-- start RECORDS FOR THIS TASK --

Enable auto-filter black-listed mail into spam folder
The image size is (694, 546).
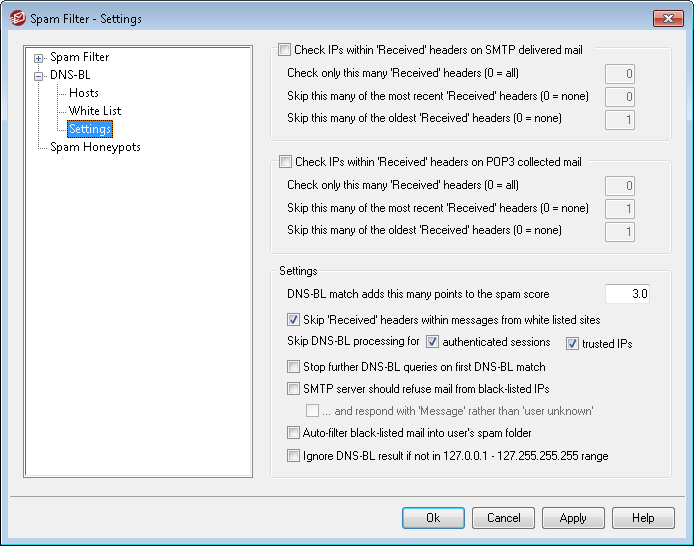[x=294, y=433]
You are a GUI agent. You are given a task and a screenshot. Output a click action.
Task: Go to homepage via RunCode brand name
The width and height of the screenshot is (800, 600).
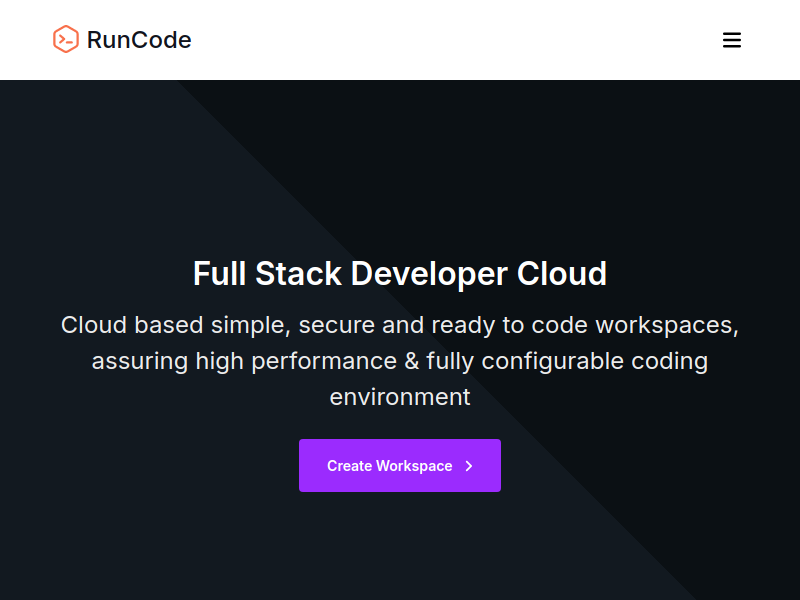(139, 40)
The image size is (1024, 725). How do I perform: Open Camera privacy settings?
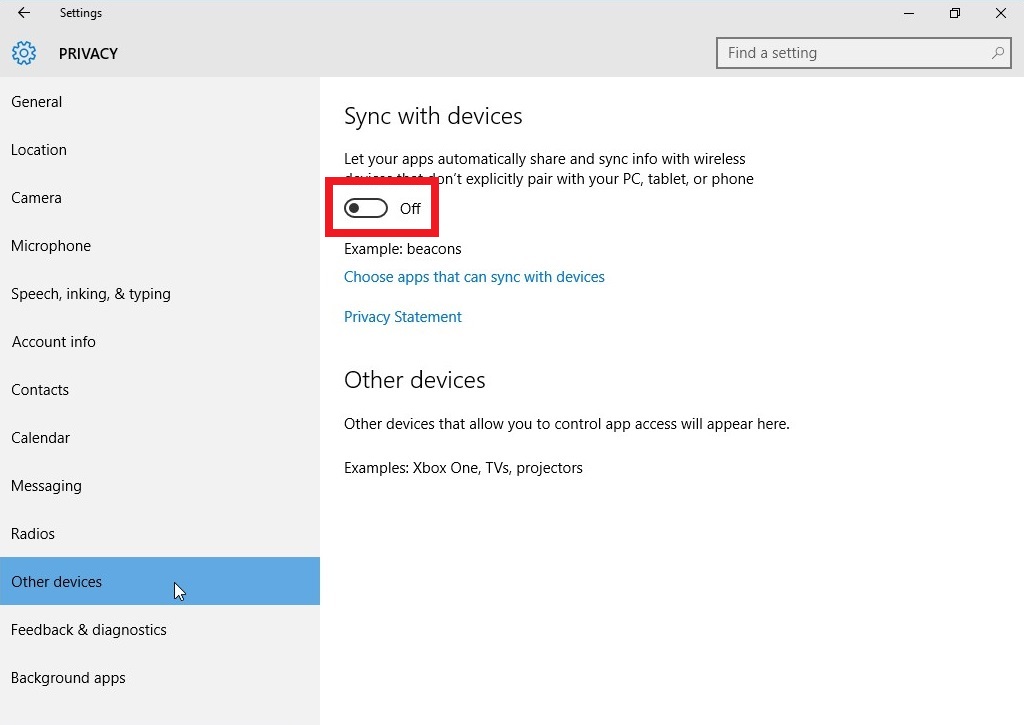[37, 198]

-- end RECORDS FOR THIS TASK --
-- start RECORDS FOR THIS TASK --

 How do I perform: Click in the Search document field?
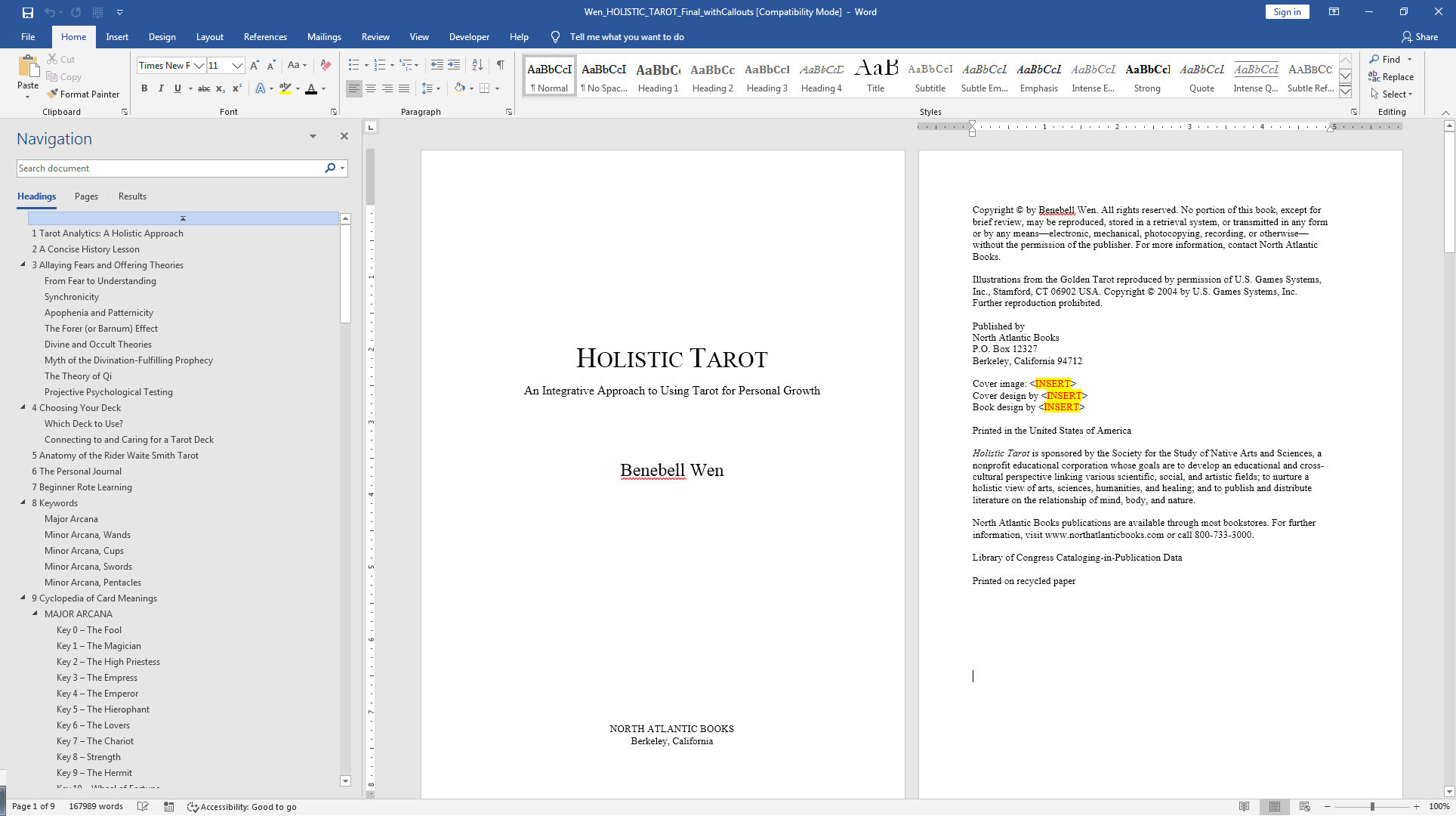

-- end RECORDS FOR THIS TASK --

TASK BRIEF: Which lines of the listing contain the word "size"? Pick out each of those lines and copy it in full.

REPLY TO THE EXERCISE:
The image size is (694, 546).
The image size is (1024, 725). How do I perform: Open Camera privacy settings?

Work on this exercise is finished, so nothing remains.